I'm going to sit on this for a few days... But I think I'm going to go with this donor! What I'm thinking: Buy 2 vials and get 4, but only ship 2. That way, if I get pregnant in the first two IUI cycles, I can either keep the vials for future sibling tries or "return" them. Seattle Sperm Bank has a great "buy back" policy if the vials aren't shipped. 

Oh my... this is about to get REAL when I purchase the vials...! I need to keep an eye out so he doesn't sell out. 

So crazy, but hopefully it really is just as easy as this. Hoping he has the magic swimmers to get a BFP (big fat positive) on the first few tries...! 

Message Board & Blog Obsessions

I can't help it, I keep reading blog after blog, review after review, and message board after message board on all things related to Artificial Insemination & Donor Sperm & Fibroid/Polyps. 

It's like my mind can't stop thinking about the possibilities.
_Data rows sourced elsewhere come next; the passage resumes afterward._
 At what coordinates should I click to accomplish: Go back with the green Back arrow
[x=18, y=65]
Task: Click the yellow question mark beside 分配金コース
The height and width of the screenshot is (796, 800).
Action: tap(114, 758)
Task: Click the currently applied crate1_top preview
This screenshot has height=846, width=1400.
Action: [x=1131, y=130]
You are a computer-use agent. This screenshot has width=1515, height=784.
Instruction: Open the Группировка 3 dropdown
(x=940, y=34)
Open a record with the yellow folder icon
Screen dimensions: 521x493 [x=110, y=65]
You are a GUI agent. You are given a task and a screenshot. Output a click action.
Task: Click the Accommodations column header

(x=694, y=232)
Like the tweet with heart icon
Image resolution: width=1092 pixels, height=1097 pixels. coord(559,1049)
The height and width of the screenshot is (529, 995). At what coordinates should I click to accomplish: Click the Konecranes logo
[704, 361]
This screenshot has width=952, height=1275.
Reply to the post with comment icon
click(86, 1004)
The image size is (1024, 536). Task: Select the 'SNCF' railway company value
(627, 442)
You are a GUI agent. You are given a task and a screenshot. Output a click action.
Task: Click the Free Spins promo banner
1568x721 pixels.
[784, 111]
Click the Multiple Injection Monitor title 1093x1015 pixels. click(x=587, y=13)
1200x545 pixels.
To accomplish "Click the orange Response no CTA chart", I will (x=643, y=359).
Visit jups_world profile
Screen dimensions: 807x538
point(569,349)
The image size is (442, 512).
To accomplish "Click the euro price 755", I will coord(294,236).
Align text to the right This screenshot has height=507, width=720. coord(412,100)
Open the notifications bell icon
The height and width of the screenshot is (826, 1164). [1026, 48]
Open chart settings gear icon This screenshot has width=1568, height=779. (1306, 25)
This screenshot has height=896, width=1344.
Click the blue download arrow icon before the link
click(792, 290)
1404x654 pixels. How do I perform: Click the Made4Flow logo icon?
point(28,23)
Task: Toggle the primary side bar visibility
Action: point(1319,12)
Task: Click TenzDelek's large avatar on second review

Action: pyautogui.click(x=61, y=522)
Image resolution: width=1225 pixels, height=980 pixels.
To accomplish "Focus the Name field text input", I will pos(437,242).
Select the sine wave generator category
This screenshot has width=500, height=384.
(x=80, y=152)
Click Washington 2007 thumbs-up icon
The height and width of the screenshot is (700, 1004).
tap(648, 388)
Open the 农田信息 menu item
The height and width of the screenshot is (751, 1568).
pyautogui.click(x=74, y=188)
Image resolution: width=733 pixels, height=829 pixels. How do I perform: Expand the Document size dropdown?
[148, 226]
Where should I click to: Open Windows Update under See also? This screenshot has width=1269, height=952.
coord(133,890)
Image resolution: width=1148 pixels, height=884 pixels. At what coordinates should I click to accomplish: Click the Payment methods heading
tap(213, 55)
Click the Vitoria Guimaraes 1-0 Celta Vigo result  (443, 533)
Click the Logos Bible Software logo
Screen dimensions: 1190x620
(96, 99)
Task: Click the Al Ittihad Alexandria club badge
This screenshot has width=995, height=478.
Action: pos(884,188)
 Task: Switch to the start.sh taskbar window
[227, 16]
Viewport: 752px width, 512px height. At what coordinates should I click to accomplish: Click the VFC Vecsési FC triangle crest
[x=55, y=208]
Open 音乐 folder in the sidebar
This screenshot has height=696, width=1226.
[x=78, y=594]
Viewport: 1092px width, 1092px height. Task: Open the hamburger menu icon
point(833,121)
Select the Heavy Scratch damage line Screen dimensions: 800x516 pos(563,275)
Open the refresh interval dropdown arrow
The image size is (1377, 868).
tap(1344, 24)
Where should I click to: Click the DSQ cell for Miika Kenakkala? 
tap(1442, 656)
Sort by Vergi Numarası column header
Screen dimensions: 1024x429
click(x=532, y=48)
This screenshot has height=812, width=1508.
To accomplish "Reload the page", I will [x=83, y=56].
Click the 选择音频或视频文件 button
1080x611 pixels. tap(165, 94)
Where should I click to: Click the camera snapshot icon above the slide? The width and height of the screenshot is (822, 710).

I want to hope that I'm one of the *lucky* ones that gets pregnant right away. I've never had much where luck was concerned! But maybe this is it?

I have to keep reminding myself that it will all happen with God's timing. Just need to be positive during the down swings and grateful during the upswings. 

I can read and read and read everyone else's experience, but until I get the process "started" with my first IUI cycle, I'm really not going to know how things are going to play out. 

I keep thinking... "In a few months I can be pregnant!" Such a strange feeling. I also am wondering how I'm going to tell my brother & friends. I still haven't decided how much I want to disclose. 

With all this Baby C wrapping around my mind, I have court for my Little Guy tomorrow.... And I can't help but feel panicked. He's still not "legally" my forever son & it scares me that there's still a possibility he can be taken.... My little love, I just can't imagine. Can't imagine my life without his joyful light. 

So much to think about... So many possibilities. Need to stay positive.